Yazım hatalarım varsa mazur görün. İyi okumalar...





Ayrılık sevdaya dahil, derlerdi. Belki de ayrılık olmadan sevda olmuyordu. İpar, bu yüzden o ayrılığı yaşadıklarını düşünüyordu. Aşklarının sevda olması için bu ayrılığı çekmeleri gerekiyordu belki de... İkisinin de koca yüreği daha küçük bir sevdayı kabul etmemişti.

Köpüren kahveyi dün akşamki yemeği düşünerek izlerken dudaklarındaki gülümsemenin sebebi Emir'in mutluluğuydu. Adamın gülüşüyle kısılan mavi gözleri kalbinin ritmini değiştiriyordu. Birbirlerinin gülüşleriyle mutlu oluyorlardı.

Pişen kahveyi fincanlara doldururken aklında yapacağı konuşmayı toparlamaya çalışıyordu, akşam yemekten geldiklerinde abileri anne ve babasıyla konuşmasını istemişti. İpar'da bir an önce konuşmak istiyordu. Emir yine beraber konuşmalarını teklif etse de İpar yalnız konuşmanın çok daha iyi olacağını biliyordu. Emir olursa anne ve babası aklındakileri rahatça söylemezdi ama bakışlarıyla belli ederdi ve akıllı bir adam olan Emir, bunu anlardı.

Üç fincanı tepsiye koyan İpar lokum kâsesini de koyarak mutfaktan çıktı ve tatilden sabah dönen anne ve babasının yanına salona yürüdü. İtiraz etmelerinden çekiniyordu ve itiraz kabul edebileceğini de sanmıyordu. Hayatıyla ilgili verdiği kararlarda artık sadece destek görmek istiyordu.

"Ellerine sağlık kızım." diyen babasına tebessüm ederek tepsiden kahve fincanını almasını izledi. Annesi de kısılmış gözleriyle şüpheyle bakarken fincanını aldı.

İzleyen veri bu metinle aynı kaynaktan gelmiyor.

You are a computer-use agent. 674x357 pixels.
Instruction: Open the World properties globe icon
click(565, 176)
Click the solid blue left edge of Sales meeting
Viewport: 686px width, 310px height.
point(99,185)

"Afiyet olsun." diyerek lokum kâsesini de orta sehpaya bırakarak tepsideki kahve fincanını alarak tekli koltuğa oturdu ve bakışlarını kaldırarak ebeveynlerine baktı.

Defne hanım kızının üstündeki tedirginliği çoktan fark etmişken Adnan Beye baktı, güzel geçirdikleri günlerin sonunda tekrar bir tartışma olsun istemiyordu. Yanlış anlamasından doğan sorunlar hepsini üzmüştü ve fazlasıyla pişman hissediyordu.

"Nasıl geçti tatiliniz?" diye sorarak söze başlayan İpar, babasının bakışlarını üstünde hissetmesiyle kahve fincanını sehpanın üstüne bırakarak kahverengi gözlere baktı.

"Güzel geçti kızım, annenle biraz takıştık ama tatil iyiydi."

"Niye?" Çatılan kaşlarına engel olamayan İpar soran bakışlarını annesine çevirdiğinde mahcup yeşilleri görerek dudaklarını birbirine bastırdı. Sanki haftalar öncesinde kalmış gibi olan o günü hatırlamak bile istemiyordu.

"Annenin işleri işte." derken eşine bir bakış atan Adnan Bey, kahvesinden bir yudum içerek kızına baktı. "Siz neler yaptınız?"

İpar sanki babasının bu sorusunu bekliyormuş gibi sakince yutkunarak yerinde dikleşti. "Biz de dün akşam Emirlerde toplandık, döndü diye kutladık falan." dediğinde elleriyle oynayan İpar, hareketleriyle konuşacağı konuyu karşısındaki ebeveynlerine çoktan anlatmıştı.

"Sonunda döndü demek." diyen Defne Hanımın yüzündeki tebessüm İpar'ı cesaretlendirmişti.

"Evet." derken nefesini sakince verdi ve hangi kelimeleri kullanması gerektiğini bilemeyerek konuşmaya başladı. "Siz aşkı bilen bir çiftsiniz, ben çocukluğumu sizin aşkınızı izleyerek, size hayran olarak geçirdim. Hissettiğim duyguyu ve kalbimin çarptığı adamı biliyorsunuz."

İpar hissettiği utançla başını eğerken şimdi yanında Emir olsaydı çenesinden tutarak başını kaldıracağını biliyordu. Hislerinden utanmaması gerektiğini bilerek başını kaldırarak babasının ve annesinin gözlerine baktı.